··· Dataset entries

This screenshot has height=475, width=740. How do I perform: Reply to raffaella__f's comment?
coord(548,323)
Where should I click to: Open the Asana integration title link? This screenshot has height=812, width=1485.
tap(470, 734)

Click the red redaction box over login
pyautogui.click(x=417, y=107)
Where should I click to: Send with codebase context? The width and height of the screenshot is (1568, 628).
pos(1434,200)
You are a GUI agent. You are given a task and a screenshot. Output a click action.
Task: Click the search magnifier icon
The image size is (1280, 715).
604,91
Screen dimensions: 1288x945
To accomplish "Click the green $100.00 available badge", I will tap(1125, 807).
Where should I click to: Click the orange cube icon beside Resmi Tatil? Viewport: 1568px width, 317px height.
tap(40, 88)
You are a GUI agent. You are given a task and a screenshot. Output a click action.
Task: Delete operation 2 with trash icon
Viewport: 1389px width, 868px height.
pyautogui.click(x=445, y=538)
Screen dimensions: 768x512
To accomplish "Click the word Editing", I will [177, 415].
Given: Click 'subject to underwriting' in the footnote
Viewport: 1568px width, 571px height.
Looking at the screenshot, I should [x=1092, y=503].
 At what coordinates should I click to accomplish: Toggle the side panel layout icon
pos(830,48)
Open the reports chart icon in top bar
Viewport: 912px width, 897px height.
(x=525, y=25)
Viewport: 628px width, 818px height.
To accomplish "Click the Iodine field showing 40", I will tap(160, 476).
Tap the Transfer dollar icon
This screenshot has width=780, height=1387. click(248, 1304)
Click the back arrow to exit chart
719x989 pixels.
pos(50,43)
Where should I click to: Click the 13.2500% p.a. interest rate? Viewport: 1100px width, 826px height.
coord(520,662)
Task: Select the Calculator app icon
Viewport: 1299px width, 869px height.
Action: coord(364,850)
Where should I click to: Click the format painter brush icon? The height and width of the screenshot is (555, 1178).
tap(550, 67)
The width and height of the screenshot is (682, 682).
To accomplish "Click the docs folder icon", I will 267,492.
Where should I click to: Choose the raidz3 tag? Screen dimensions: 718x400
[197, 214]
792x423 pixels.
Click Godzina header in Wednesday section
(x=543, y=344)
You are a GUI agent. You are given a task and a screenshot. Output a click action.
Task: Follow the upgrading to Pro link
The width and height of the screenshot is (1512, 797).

······

* **What is required**:
For the listing above, print only the lines starting at the line containing "Click the back arrow to exit chart" and ending at the line containing "Task: Select the Calculator app icon", exactly, both included.

* **Response area**:
Click the back arrow to exit chart
719x989 pixels.
pos(50,43)
Where should I click to: Click the 13.2500% p.a. interest rate? Viewport: 1100px width, 826px height.
coord(520,662)
Task: Select the Calculator app icon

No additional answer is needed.